The Goldilocks Theory which underpins this book states that the universe exists because the multiplicity of elements which compose it combine in exactly the right proportions and ways, to within remarkably small degrees of discrimination. Like Goldilocks' porridge they are "just right". Evil is defined as an excess or a lack which upsets the equilibrium. Evil is consequently an integral part of the Natural world.

The human is a part of the natural order and subject to the same conditioning factors as all other creatures. Following Dawkins, Hamilton et al, Watson traces the genetic imperatives for survival (Be nice to insiders; be nasty to outsiders; cheat wherever possible), through diverse animal behaviours to primates and humans. He describes the emergence in humans of a moral sense; in that context he examines "horrible" crimes like the murder of the little Bulger child by 10 year olds and the Holocaust.

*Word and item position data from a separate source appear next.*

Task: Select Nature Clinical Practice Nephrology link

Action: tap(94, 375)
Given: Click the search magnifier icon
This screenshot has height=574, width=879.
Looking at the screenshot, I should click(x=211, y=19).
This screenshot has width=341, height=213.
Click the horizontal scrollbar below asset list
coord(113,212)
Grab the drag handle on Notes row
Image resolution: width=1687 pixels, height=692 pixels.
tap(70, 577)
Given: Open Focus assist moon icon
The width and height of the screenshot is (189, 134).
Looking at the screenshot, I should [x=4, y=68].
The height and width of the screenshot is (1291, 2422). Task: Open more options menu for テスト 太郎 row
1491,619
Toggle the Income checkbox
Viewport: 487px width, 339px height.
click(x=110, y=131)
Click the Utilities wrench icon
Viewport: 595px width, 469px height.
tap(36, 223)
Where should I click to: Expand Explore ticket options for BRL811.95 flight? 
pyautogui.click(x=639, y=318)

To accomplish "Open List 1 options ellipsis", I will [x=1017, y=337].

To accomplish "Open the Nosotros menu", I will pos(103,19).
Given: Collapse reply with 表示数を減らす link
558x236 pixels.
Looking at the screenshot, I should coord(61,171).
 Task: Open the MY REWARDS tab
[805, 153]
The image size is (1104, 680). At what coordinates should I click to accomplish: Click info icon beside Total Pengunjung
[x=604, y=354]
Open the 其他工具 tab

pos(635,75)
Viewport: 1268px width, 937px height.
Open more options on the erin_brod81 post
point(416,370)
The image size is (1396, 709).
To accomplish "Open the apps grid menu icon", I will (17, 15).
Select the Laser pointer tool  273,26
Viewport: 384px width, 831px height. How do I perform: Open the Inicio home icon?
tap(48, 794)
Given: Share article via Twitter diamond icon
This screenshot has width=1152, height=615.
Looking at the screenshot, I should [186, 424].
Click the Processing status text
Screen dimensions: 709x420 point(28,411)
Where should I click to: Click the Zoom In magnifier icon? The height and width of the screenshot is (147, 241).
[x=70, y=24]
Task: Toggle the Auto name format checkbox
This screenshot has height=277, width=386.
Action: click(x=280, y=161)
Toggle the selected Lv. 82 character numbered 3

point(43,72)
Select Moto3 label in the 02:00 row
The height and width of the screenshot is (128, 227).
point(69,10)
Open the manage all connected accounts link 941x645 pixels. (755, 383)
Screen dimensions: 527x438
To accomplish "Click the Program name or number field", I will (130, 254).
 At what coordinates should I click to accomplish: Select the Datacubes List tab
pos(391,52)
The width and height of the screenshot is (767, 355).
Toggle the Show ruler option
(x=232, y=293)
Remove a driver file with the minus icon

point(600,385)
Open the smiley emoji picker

He concludes with the conflict in each of us "between an old set of impulses which are, by design, very strong; and a new set of values which are, inevitably, unnatural". We each contain a Jekyll and Hyde, and are required to confront the "shadow self"—the gene-motivated, selfish impulse and choose not to follow its urgings, i.e. to exercise our free will. Watson invokes Shelldrake's "morphic fields" to support the view that each individual "right" choice helps to create a climate of rightness.

His last chapter states more clearly and cogently than I have found elsewhere the dilemma of choice that confronts humanity and the evolutionary consequences which may come from the choices we make.